List every line of the listing that contains the word "what", treating uppercase and lowercase as different.

* [Records for this task]:
——

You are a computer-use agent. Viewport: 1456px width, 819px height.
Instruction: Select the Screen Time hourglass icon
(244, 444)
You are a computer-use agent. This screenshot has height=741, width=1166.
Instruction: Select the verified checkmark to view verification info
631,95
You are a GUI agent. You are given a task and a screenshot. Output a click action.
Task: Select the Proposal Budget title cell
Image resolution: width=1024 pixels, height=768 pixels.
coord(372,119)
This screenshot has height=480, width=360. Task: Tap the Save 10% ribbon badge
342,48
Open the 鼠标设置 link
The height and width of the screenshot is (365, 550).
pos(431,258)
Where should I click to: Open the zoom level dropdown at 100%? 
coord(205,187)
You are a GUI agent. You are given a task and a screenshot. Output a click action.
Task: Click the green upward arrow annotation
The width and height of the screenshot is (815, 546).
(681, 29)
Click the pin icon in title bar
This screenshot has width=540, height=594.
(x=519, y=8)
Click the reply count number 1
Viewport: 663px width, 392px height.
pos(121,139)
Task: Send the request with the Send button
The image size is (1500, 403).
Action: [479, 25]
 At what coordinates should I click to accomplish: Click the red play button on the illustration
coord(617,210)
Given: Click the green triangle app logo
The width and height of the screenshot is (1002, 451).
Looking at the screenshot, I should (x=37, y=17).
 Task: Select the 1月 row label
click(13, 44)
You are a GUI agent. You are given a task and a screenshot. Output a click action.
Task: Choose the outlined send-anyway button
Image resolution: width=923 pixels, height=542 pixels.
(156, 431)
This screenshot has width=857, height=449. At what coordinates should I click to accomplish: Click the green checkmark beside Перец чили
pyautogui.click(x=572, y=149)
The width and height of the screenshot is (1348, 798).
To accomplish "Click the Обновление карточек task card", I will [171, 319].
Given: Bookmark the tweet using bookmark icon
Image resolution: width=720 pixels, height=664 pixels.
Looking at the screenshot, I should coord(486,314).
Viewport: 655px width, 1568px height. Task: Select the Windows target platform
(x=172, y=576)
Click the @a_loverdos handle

——

* [Right answer]:
 At what coordinates should I click to accomplish: Click the red play button on the illustration
This screenshot has width=857, height=449. At what coordinates should I click to accomplish: Click the green checkmark beside Перец чили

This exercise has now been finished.